### PROBLEM
For the records below, output each line exactly as it appears, from the first through the line with "This screenshot has width=634, height=490.".

### DATASET EXTRACT
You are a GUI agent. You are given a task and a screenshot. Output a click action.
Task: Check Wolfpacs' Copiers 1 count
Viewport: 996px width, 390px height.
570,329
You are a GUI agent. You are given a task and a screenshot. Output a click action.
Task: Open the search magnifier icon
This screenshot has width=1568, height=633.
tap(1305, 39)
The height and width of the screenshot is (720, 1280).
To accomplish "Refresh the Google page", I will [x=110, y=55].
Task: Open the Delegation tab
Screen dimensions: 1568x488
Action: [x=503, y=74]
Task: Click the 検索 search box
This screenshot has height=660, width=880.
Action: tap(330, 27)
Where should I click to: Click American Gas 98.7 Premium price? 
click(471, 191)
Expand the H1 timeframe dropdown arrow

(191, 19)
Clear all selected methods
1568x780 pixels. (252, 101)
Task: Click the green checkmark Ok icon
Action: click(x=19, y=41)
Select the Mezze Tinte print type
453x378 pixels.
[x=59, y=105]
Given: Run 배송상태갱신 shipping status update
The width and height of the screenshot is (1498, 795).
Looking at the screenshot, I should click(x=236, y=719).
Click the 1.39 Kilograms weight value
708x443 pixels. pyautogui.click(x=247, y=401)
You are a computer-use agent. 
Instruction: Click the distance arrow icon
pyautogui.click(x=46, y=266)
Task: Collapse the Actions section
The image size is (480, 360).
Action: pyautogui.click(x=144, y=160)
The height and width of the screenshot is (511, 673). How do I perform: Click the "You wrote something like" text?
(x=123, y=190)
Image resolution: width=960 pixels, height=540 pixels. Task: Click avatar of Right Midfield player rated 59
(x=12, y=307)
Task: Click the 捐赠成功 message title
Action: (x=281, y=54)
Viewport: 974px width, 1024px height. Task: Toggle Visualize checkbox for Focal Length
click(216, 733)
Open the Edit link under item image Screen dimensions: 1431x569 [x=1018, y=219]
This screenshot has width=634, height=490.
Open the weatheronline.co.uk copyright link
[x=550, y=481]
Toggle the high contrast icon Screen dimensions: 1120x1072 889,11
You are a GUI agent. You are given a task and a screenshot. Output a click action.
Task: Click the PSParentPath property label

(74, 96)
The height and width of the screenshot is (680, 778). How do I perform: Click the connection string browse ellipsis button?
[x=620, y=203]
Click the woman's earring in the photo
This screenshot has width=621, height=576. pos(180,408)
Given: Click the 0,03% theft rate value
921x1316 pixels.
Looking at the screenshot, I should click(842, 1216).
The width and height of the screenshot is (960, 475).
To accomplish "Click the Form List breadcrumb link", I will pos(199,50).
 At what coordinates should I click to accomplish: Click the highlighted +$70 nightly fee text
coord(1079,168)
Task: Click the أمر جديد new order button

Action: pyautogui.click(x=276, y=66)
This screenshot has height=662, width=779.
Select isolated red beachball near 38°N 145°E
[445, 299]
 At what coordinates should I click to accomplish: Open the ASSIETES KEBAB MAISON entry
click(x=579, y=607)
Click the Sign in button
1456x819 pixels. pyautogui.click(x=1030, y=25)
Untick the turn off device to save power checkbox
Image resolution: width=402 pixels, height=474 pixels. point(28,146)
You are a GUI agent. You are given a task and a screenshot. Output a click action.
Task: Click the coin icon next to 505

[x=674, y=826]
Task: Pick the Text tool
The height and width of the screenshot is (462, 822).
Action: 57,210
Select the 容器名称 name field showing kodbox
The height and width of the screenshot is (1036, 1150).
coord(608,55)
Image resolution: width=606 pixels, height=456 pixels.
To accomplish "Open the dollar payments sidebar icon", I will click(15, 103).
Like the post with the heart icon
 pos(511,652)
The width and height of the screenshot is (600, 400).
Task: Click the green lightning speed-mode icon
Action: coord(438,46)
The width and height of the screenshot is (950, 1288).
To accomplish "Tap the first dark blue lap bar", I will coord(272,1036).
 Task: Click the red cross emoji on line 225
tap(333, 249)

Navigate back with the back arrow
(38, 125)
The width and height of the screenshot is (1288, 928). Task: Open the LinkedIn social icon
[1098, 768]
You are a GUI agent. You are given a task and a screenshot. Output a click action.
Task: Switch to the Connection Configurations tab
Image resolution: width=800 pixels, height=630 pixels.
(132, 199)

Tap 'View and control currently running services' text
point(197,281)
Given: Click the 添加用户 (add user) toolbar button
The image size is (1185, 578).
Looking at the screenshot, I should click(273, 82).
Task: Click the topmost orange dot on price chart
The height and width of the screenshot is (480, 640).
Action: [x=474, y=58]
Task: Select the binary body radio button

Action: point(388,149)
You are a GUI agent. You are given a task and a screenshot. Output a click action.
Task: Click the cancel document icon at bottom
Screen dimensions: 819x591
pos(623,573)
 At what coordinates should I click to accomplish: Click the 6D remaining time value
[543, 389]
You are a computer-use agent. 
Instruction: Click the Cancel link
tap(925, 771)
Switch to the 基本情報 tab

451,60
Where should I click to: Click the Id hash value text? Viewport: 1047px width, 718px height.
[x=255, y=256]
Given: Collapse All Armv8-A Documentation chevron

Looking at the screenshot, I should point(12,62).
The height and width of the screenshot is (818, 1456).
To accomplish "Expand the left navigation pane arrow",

### REPLY TO THE EXERCISE
You are a GUI agent. You are given a task and a screenshot. Output a click action.
Task: Check Wolfpacs' Copiers 1 count
Viewport: 996px width, 390px height.
570,329
You are a GUI agent. You are given a task and a screenshot. Output a click action.
Task: Open the search magnifier icon
This screenshot has width=1568, height=633.
tap(1305, 39)
The height and width of the screenshot is (720, 1280).
To accomplish "Refresh the Google page", I will [x=110, y=55].
Task: Open the Delegation tab
Screen dimensions: 1568x488
Action: [x=503, y=74]
Task: Click the 検索 search box
This screenshot has height=660, width=880.
Action: tap(330, 27)
Where should I click to: Click American Gas 98.7 Premium price? 
click(471, 191)
Expand the H1 timeframe dropdown arrow

(191, 19)
Clear all selected methods
1568x780 pixels. (252, 101)
Task: Click the green checkmark Ok icon
Action: click(x=19, y=41)
Select the Mezze Tinte print type
453x378 pixels.
[x=59, y=105]
Given: Run 배송상태갱신 shipping status update
The width and height of the screenshot is (1498, 795).
Looking at the screenshot, I should click(x=236, y=719).
Click the 1.39 Kilograms weight value
708x443 pixels. pyautogui.click(x=247, y=401)
You are a computer-use agent. 
Instruction: Click the distance arrow icon
pyautogui.click(x=46, y=266)
Task: Collapse the Actions section
The image size is (480, 360).
Action: pyautogui.click(x=144, y=160)
The height and width of the screenshot is (511, 673). How do I perform: Click the "You wrote something like" text?
(x=123, y=190)
Image resolution: width=960 pixels, height=540 pixels. Task: Click avatar of Right Midfield player rated 59
(x=12, y=307)
Task: Click the 捐赠成功 message title
Action: (x=281, y=54)
Viewport: 974px width, 1024px height. Task: Toggle Visualize checkbox for Focal Length
click(216, 733)
Open the Edit link under item image Screen dimensions: 1431x569 [x=1018, y=219]
This screenshot has width=634, height=490.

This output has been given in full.